**Provided passage:**
● ● ● ●
Both Seekers' understanding of mission groups and Flinders' understanding of Satyagraha start with the work that has to be done in one's own soul. That is the only place where the spells we're under can be broken. Both point us to the need to create circles of strength and caring enclosing spaces where we can bring the stories that trouble us; where others will hear them; and where eventually, we can learn to respond to them effectively. It is one of the glories of Seekers' that the coming together creates these circles of both women and men, who hear and teach each other.

Both Seekers and Satyagraha emphasize the importance of consistent spiritual disciplines: of prayer, of study, of times of silence, of self-reflection. What Flinders calls "the enclosure of consistent practices" leads us to understand that both our despairs and hopes for the world "are finally about oneself: one's own consciousness, one's own capacities and relationships, the depth of one's own desire to begin setting things right, and the opportunities that one's own situation affords." Knowing this about us is part of the process that Seekers might name Call.

It makes reassuring sense to me that there should be this kind of correspondence between two different descriptions of the link between personal spirituality and possible healing for the larger culture. To remember the connection seems energizing to me. I like the idea that our life in mission group is of "eternal significance," as the Members' Guide puts it-- it seems a good guide to help us stay the course. We can take this seriously: it's about us, but it isn't only about us. Our sisters need us; our brothers need us. Our children need us. The world needs us.
● ● ● ●
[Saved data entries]
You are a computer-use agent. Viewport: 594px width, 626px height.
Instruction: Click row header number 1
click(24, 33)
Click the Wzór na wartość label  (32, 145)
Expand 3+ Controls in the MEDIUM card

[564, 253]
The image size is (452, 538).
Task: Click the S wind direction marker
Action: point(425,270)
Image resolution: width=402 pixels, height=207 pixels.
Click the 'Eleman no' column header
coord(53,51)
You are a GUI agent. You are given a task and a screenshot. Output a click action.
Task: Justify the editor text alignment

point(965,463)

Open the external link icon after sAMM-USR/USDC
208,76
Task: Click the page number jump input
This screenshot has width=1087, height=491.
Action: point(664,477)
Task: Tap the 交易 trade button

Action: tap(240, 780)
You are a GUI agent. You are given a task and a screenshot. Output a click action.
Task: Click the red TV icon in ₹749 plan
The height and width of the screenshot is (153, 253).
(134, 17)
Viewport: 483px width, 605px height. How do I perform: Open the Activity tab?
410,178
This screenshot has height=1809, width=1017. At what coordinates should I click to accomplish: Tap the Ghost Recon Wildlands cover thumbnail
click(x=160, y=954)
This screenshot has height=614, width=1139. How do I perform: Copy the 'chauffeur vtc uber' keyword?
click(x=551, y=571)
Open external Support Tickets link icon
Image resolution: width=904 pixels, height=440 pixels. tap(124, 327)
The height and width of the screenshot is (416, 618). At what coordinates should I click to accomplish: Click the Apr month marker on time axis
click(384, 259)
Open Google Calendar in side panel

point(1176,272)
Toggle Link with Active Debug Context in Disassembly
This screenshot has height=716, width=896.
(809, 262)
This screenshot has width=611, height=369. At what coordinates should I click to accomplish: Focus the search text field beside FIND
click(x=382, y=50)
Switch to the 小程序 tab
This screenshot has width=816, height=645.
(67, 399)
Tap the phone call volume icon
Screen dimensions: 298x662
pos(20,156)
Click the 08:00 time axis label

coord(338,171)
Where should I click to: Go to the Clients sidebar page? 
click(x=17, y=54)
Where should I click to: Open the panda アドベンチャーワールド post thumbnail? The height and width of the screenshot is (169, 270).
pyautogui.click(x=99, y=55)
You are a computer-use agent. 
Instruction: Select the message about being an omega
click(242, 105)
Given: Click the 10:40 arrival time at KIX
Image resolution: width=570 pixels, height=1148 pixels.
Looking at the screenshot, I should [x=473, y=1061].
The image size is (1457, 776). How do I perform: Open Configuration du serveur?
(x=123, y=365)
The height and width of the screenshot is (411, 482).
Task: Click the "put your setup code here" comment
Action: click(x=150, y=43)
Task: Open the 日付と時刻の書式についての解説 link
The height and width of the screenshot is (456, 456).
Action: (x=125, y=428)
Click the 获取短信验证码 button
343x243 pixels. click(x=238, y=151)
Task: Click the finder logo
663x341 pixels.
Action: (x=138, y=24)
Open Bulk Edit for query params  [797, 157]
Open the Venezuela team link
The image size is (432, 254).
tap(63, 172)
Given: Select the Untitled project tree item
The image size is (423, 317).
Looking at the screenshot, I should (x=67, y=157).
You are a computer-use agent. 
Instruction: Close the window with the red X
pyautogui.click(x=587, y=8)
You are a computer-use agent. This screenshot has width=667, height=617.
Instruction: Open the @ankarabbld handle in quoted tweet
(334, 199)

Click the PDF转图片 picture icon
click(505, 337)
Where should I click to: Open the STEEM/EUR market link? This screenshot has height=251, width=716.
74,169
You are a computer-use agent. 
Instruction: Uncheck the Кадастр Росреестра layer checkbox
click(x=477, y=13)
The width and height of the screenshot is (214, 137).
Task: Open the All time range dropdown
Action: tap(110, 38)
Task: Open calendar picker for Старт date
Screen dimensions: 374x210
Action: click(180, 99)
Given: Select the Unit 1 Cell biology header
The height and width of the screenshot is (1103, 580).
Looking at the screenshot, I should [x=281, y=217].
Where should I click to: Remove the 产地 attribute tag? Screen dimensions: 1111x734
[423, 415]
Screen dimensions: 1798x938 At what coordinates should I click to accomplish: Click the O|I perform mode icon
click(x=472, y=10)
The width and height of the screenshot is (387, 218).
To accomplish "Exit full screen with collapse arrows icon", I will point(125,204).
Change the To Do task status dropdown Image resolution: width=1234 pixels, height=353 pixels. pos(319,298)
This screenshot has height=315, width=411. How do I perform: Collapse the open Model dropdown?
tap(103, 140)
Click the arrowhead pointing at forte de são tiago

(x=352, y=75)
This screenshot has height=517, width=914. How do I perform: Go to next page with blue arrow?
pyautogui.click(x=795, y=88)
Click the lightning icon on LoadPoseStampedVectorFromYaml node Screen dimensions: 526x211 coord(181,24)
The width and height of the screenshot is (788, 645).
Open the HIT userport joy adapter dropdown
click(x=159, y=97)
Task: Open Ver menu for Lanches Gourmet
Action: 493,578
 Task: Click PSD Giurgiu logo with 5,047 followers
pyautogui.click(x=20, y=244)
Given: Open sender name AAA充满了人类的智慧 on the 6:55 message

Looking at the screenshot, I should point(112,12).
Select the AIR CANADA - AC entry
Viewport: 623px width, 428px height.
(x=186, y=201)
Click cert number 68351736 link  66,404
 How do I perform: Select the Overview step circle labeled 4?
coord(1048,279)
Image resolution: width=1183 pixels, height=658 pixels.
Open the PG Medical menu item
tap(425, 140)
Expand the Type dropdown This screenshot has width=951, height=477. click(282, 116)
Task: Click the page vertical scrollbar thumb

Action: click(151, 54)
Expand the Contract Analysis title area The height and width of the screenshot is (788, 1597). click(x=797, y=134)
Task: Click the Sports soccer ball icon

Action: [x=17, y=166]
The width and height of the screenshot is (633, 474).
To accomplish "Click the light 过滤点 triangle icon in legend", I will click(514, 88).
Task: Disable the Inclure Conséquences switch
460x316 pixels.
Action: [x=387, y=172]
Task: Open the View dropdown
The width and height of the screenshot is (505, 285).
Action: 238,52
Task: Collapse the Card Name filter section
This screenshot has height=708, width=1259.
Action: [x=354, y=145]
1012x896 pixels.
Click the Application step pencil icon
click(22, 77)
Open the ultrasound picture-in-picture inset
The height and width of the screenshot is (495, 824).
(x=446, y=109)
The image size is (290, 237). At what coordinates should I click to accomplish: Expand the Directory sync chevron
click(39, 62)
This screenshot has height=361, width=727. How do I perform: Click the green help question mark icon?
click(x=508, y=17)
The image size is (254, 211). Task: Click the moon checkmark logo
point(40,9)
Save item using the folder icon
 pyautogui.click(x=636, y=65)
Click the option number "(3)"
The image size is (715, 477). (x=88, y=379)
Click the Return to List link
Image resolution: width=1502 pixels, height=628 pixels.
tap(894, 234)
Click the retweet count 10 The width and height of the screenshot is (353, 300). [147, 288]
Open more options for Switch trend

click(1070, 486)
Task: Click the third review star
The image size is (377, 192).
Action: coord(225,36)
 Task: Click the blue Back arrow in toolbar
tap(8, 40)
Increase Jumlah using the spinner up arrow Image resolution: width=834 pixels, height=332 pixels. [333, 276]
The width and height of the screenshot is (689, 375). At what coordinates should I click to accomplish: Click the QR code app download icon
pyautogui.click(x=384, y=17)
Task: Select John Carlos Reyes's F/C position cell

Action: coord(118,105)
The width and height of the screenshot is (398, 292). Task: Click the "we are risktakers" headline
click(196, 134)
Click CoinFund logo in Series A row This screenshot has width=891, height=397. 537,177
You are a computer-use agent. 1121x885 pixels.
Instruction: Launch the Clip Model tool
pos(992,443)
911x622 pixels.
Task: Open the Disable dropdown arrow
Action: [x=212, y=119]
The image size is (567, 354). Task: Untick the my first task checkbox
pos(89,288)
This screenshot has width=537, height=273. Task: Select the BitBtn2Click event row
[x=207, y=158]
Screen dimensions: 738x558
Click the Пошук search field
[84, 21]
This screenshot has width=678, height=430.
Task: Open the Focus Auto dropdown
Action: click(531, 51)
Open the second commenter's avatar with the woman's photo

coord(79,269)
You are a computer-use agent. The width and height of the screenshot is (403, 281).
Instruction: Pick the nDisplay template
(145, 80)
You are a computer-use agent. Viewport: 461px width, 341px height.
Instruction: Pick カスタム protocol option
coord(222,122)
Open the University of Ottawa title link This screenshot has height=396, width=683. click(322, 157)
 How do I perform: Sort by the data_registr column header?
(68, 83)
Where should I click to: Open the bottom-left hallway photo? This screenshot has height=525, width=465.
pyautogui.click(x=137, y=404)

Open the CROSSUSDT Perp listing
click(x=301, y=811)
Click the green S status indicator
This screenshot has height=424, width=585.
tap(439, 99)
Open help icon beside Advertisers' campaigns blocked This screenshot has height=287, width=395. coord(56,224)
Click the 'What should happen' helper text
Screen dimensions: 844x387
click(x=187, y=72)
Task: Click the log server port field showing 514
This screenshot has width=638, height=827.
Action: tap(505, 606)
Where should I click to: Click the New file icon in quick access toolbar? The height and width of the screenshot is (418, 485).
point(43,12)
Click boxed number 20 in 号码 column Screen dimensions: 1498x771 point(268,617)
● ● ● ●
**Tasks to carry out:**
1: List the consistent spiritual disciplines named in the passage on Seekers and Satyagraha.
2: Set down the part of the passage on Seekers and Satyagraha starting at "Both Seekers' understanding" and ending at "teach each other.", word for word.

**Numbered answers:**
1: Prayer, study, times of silence, self-reflection

2:
Both Seekers' understanding of mission groups and Flinders' understanding of Satyagraha start with the work that has to be done in one's own soul. That is the only place where the spells we're under can be broken. Both point us to the need to create circles of strength and caring enclosing spaces where we can bring the stories that trouble us; where others will hear them; and where eventually, we can learn to respond to them effectively. It is one of the glories of Seekers' that the coming together creates these circles of both women and men, who hear and teach each other.